-- start Extracted information --

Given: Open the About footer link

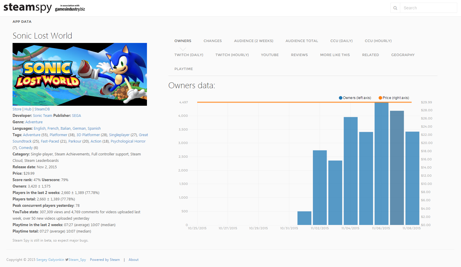Looking at the screenshot, I should pyautogui.click(x=134, y=260).
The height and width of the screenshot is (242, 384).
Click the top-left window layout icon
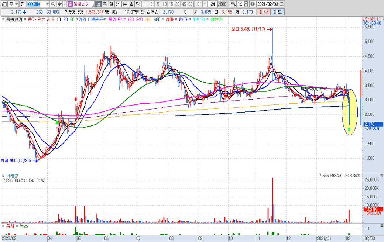click(4, 4)
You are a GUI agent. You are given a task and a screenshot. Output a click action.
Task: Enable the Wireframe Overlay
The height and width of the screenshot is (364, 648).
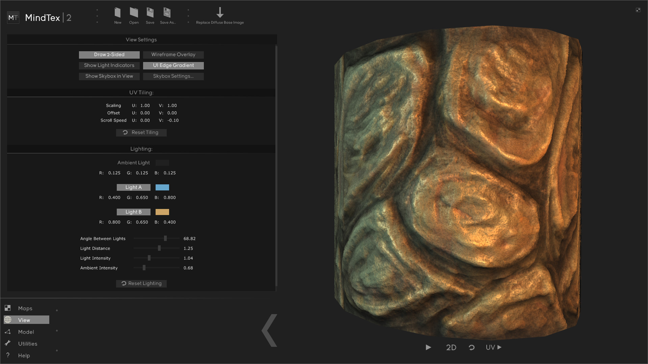click(x=173, y=55)
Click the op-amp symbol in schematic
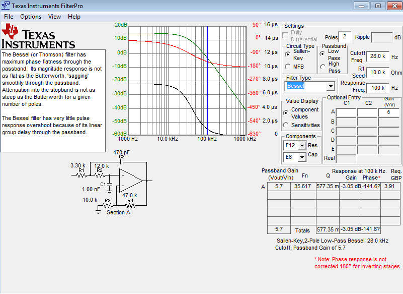Image resolution: width=403 pixels, height=294 pixels. (x=130, y=180)
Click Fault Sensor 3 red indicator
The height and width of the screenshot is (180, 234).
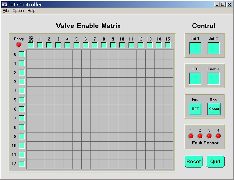pos(209,136)
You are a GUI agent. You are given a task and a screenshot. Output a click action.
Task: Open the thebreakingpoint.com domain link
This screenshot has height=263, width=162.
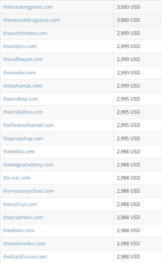[28, 7]
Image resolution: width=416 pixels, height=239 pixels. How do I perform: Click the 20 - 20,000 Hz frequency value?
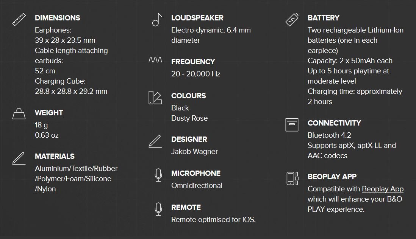tap(195, 74)
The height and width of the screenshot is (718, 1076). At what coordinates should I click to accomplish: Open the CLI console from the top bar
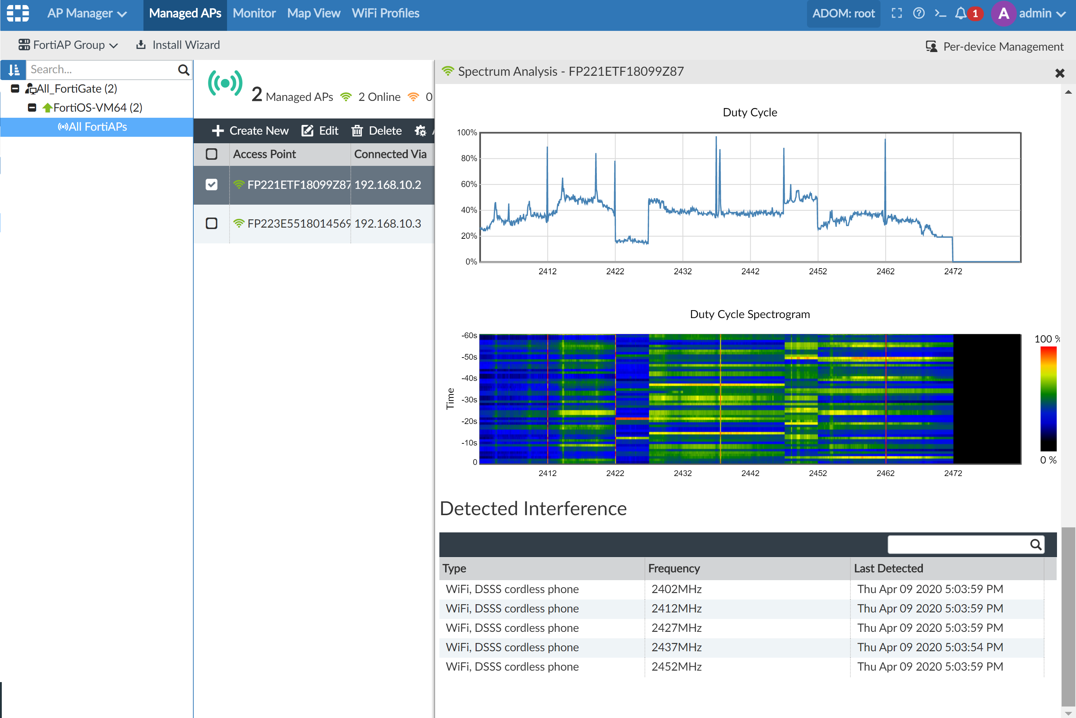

-- end Extracted information --

Requirement: How many lines in the records above contain the string "link", with case counting? Reply with the number alone.

Finished exercise: 2